Spinning Trout Tales

How to make an in-line spinner work for you.

Field & Stream Online Editors

You can toss a little spinner any which way into a favorite trout river, but only with uncertain results, sort of like eating a jelly doughnut in the dark. It's far better to plan ahead by matching your spinner type, size, and color to the water you're fishing. Then follow the one essential rule in spinner fishing for stream trout: Cast upstream.

**Against the Flow **
Small in-line spinners like Mepps, Panther Martins, or Roostertails are probably the most popular trout lures worldwide. They're much less expensive than minnow-style plugs, and they're much easier to fish successfully than small spoons. However, they do have one drawback: A spinner in motion resembles nothing in nature, which means that the longer a trout gets to look at one, the less likely a strike becomes.

Success most often depends on your ability to draw slashing, reaction-style strikes from trout, the kind of hits that come when the fish has only a glance at the lure. Casting upstream and retrieving the spinner back quickly with the current gives the fish the briefest of looks and will therefore boost your score. If you cast downstream and let the lure hang in the current as many fishermen do, you're giving the fish a longer look-and that means fewer strikes.

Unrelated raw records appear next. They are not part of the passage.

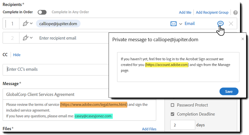The width and height of the screenshot is (249, 135).
Task: Click the Add Recipient Group link
Action: pyautogui.click(x=212, y=12)
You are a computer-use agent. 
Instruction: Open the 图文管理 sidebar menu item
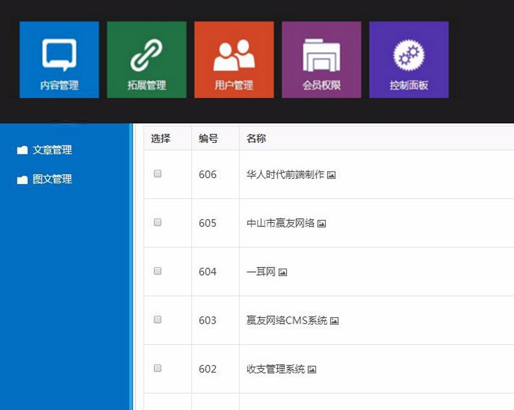(53, 178)
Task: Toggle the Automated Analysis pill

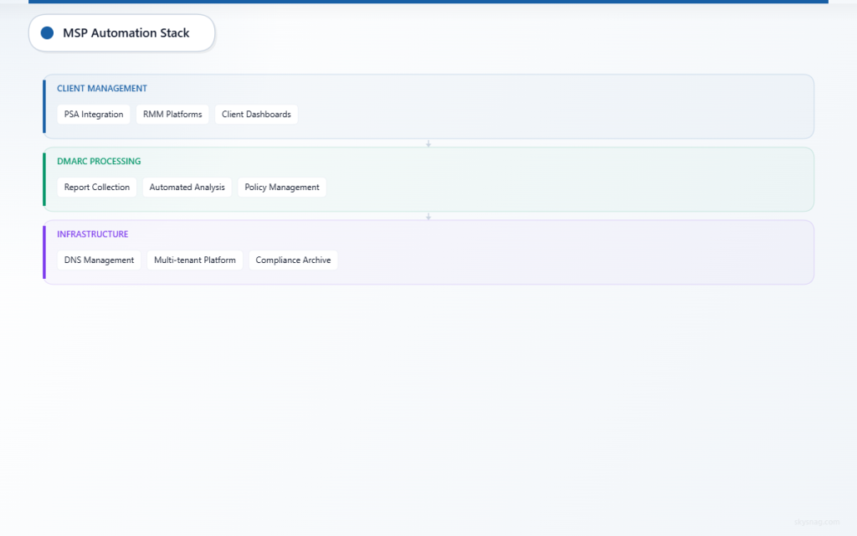Action: click(x=187, y=187)

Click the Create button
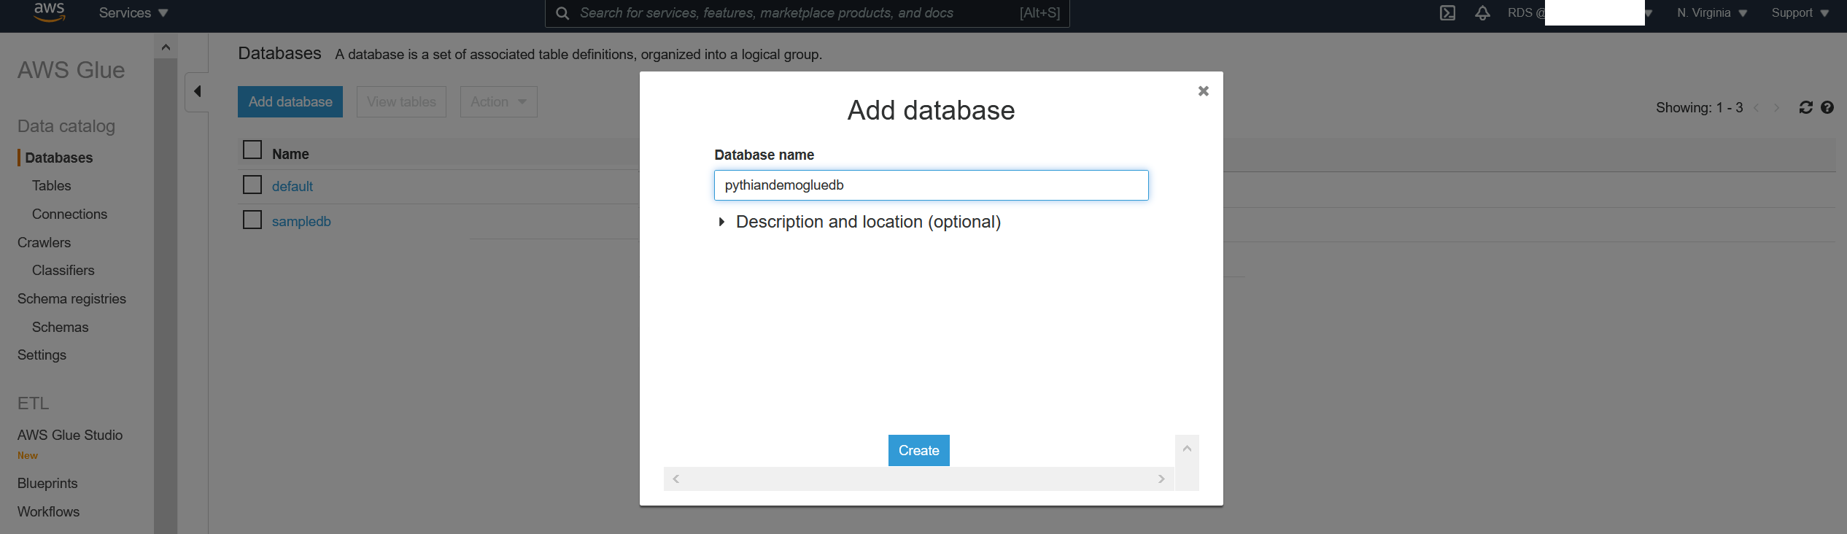pos(918,451)
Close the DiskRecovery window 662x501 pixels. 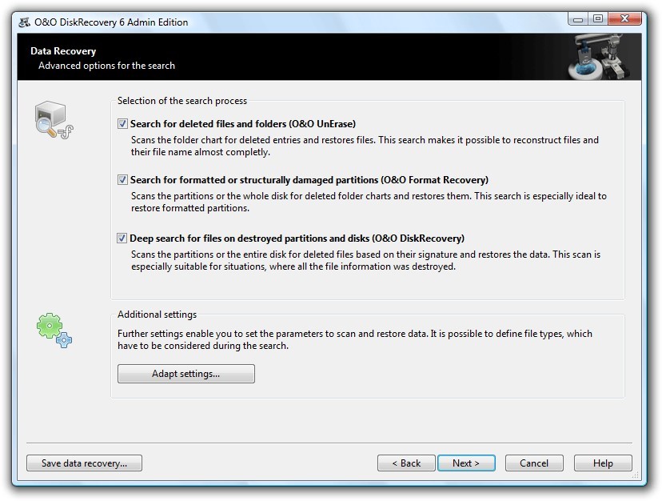(626, 18)

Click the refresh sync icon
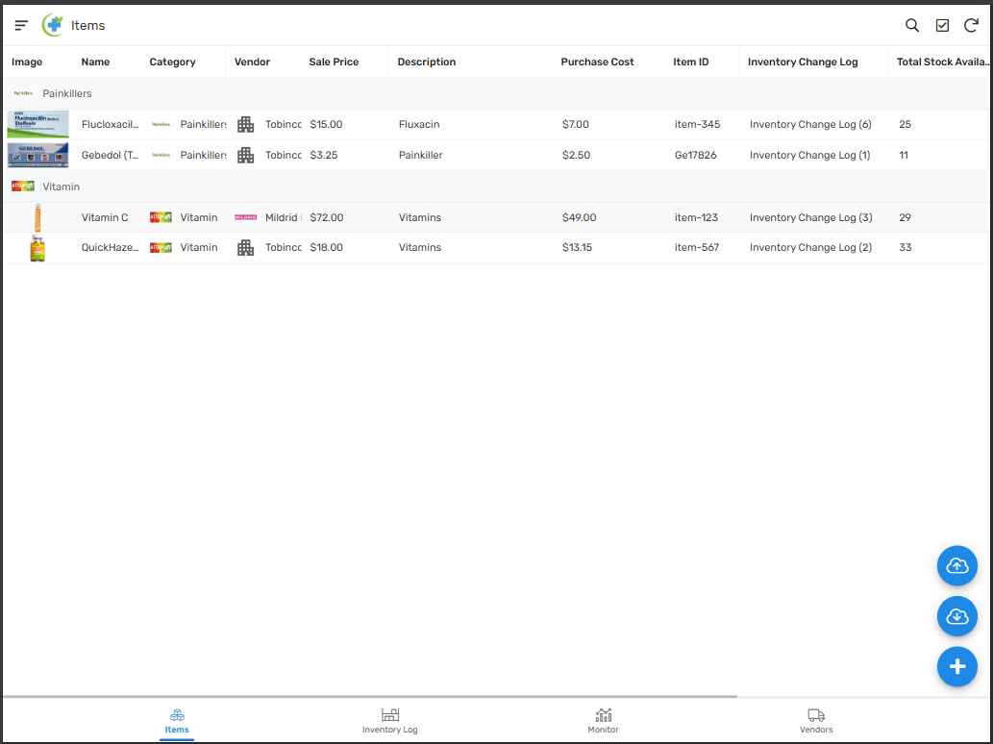pos(971,25)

Faster water is better, too, especially if you're trying to catch trout made wary by constant fishing pressure. Working upstream through the tumbling pocket water and fast runs between pools is often more productive than fishing the pools themselves. Toss your spinner upstream beyond a promising boulder, for example, and retrieve just fast enough to spin the blade as it sweeps past the edge of the rock. As you first try this technique, the lure will seem to be moving too fast downstream. Just remember that trout are much quicker than you, and very well adapted to nailing bits of food from the swiftest of flows.

Design and Color
Matching your spinner design to the water is helpful. Those with short, rounded blades like the Mepps Aglia tend to run best at shallow to moderate depths. Panther Martin¿¿¿style spinners typically run a little deeper. Roostertails, C.P. Swings, and others with long, narrow blades usually run deeper still. Ideally, you'll be changing styles as you move upstream to keep your lure running as deeply as possible without hanging up.

You might start with a Roostertail, for example, in the deep, fast chute at the head of a pool, and then switch to a Panther Martin for the bouldered pocket water farther upstream. The shallow tailout of the next upstream pool, meanwhile, calls for a shallower-running Aglia.

Match weight to the water. I routinely throw 1/32- to 1/8-ounce spinners on 4-pound-test in small backcountry creeks in the remote New York Adirondacks. Big water, like the deep brush-lined runs of Montana's Jefferson River, can require 1/8- to 1/4-ounce versions fished on 8-pound line.

Blade color is another variable (although there are myriad body colors available as well). Silver has an edge on overcast days or along a shaded bank in clear water. Gold works a little better in bright sun or in darkly stained water. Try chartreuse or all-black in turbid water and also during the hours of dawn and dusk; in low-light conditions, they're the most visible.

That said, and because there are still a few trout that don't read Field & Stream, there are times when I fish the same gold or silver blade all day. That's partly because I'm lazy and partly because it usually keeps getting trout to strike as long as I'm fishing upstream. Working against the current is the critical part of spinner fishing. Everything else is an argument.